By all rights, Sean Franklin should be fermenting grapes somewhere in France, not playing around with hops in deepest Yorkshire. After an apprenticeship with a wine merchant in Wapping, he went to Bordeaux to study and came into contact with Emile Peynaud one of France's leading wine experts. "Emile taught me how to put everything into a framework at a time when tasting, wine was fairly rudimentary. He split everything up into minute detail," recalls Franklin. Yet despite such excellent training, he ended up switching his interest to beer after an abortive dip into wine retailing.
His first attempt to get to grips with the grist was in the mid-1980's when he opened up Franklin's Brewery in a shed next door to the Gardener's Arms in Harrogate. Because of a conflict of interests with the landlord, he only ever made one beer there, but after a spell of cab-driving around the Dales, he set up the Rooster Brewery with his wife, Alison, in 1993. The awards and plaudits have never stopped coming in.

All his beers are unusually pale in colour, all are beautifully fragrant and full-flavoured and all are surprisingly elegant and light. "I'm looking to try to get the sort of fruity aromas. that are popular in wine," says Franklin, who makes six beers under the Rooster label and a large number of experimental beers under his second label, The Outlaw Brewing Company. "It's a bit like a chateau's second wine - if we cock up, we've got somewhere to put them," he jokes, although you'd be hard pressed to describe any of the 120-odd beers made in the past seven years as a cock-up.

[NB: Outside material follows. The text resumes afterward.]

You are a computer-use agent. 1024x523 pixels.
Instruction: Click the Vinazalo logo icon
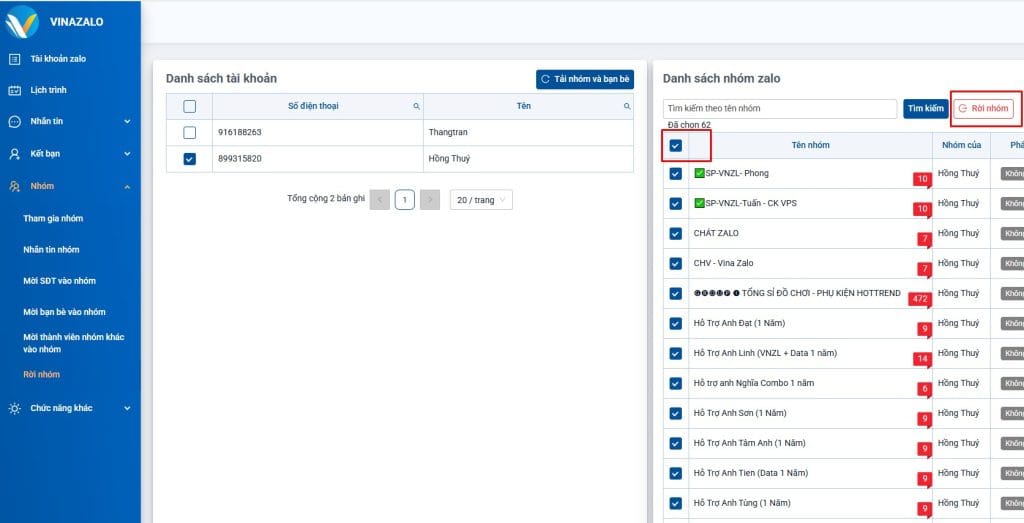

One of the surprises he pulls out for me is a Bourbon Stout, made with a touch of vanilla and Jim Bean and stored in old whisky barrels. Imagine a beer that tastes like Irish coffee with dark chocolate stirred in and you are somewhere close to the flavour of this magical brew. Sadly stocks at the White Horse in Parson's Green south-west London (the only pub outside Yorkshire that regularly serves Roosters beers) ran out a few hours into St. Patrick's Day. But they still have the excellent lychee-edged Yankee on tap. Another beer you will occasionally find here at the 'Sloaney Pony' is a pale, tangeriney beer called Hooligan, which by some weird coincidence (according to landlord Mark Dorber) sells particularly well when Chelsea are playing at home.

There is no doubt that Sean Franklin is an extraordinary brewer and there is no question he is swimming against the tide of popular marketing opinion. At a time when most brewers are taking flavour out, he is trying to put more in; and at a time that hops are being used as little more than window-dressing he is putting them at central stage.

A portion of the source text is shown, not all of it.